McCain’s attack on federal subsidies for corn-based ethanol in Iowa, the corn-growing state, was the latest manifestation of what the media are calling McCain’s “authenticity” — his blunt refusal to pander to “special interests.” After eight years of Slick, Authenticity is in vogue.

In the typecasting that generally accompanies presidential races, McCain is the media’s good guy — the heroic former prisoner of war, the conservative maverick who opposes powerful voting blocs and much of his own party (war on the tobacco industry, new limits on campaign spending, and the use of women in combat).

McCain has also hinted that his opposition to abortion and “gay rights” is negotiable. In foreign policy he is hawkish, as witness his support for the NATO bombing of Yugoslavia. He is reliably internationalist and took the bold step of saying that Patrick Buchanan’s views on World War II and “isolationism” in foreign policy have no place in the Republican Party (where they used to be standard); did he think the liberal media were going to boo him for attacking Buchanan?

The media find even McCain’s famous hot temper endearing, in contrast to George W. Bush’s “smirk.” McCain may roar, but he doesn’t smirk.

The very qualities that make liberals like McCain make conservatives distrust him.
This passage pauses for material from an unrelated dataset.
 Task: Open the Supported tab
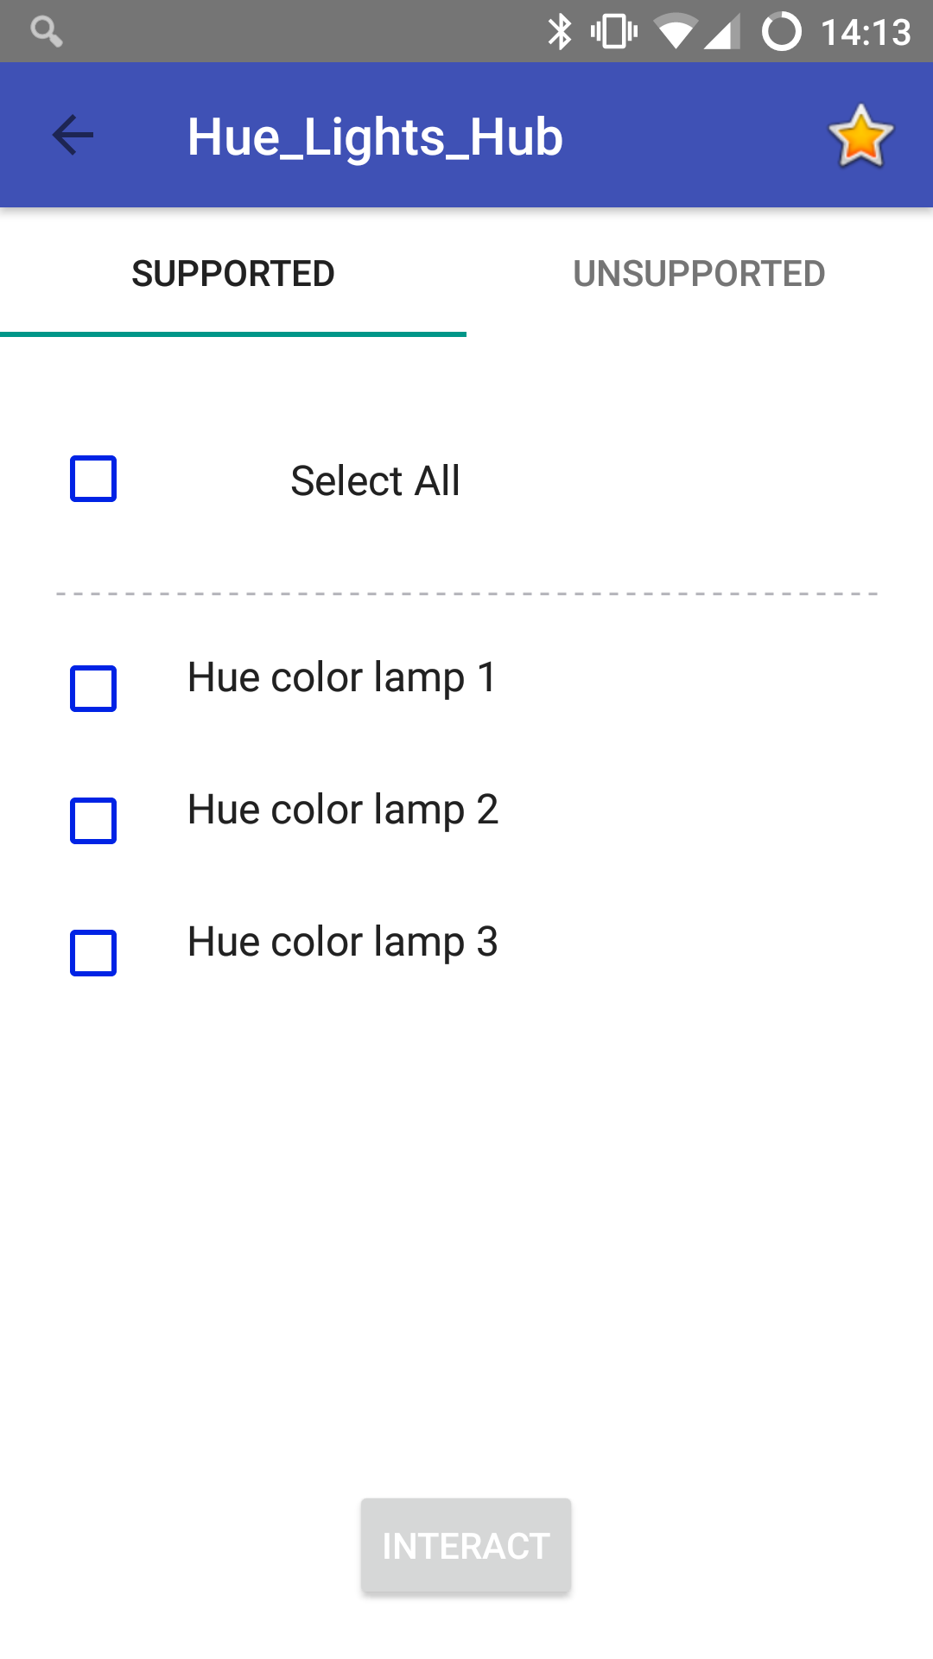[x=233, y=274]
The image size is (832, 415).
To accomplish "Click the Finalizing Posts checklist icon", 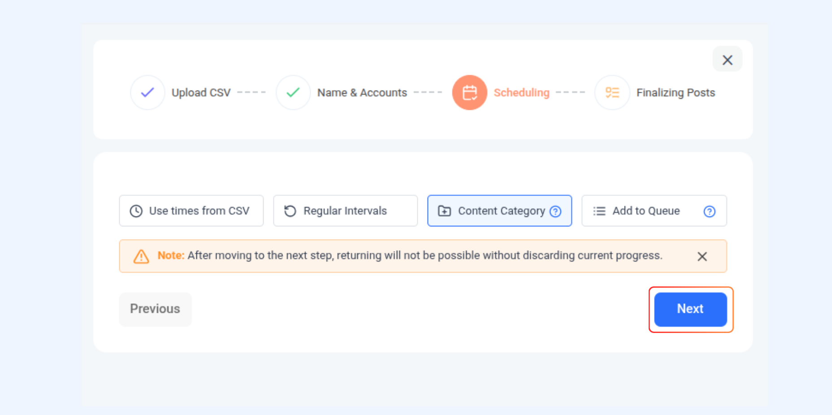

They regard him less as a hero than a squish, a Rockefeller Republican in Goldwater drag. (It doesn’t help that even Barry Goldwater became squishy in his old age. Conservatives have learned to expect betrayal from Republicans.)

McCain is self-consciously playing the role of the Authentic Candidate who won’t back down from his convictions to please anyone. Let others pander if they want to; John McCain isn’t playing that game. He alone will “tell you the things you don’t want to hear,” which, as it happens, are often the things the media do want to hear.

[Breaker quote: Pandering to the media]When the media praise a candidate for refusing to pander, it may only mean that he is successfully pandering to the media. McCain’s campaign spending “reforms” would greatly increase the ratio of media influence relative to other factors in political campaigns; they would also increase the power of incumbents by imposing limits on challengers. At a time when running for office is already prohibitively expensive, money is the only effective equalizer.

Money, says McCain, is a “corrupting” influence in politics. But incumbency and power are even more corrupting, especially when they are shielded from opposition. One of the first principles of American republican government, founded in reaction against hereditary monarchs, is that officeholders must be removable; McCain’s proposals would make them even harder to remove than they already are.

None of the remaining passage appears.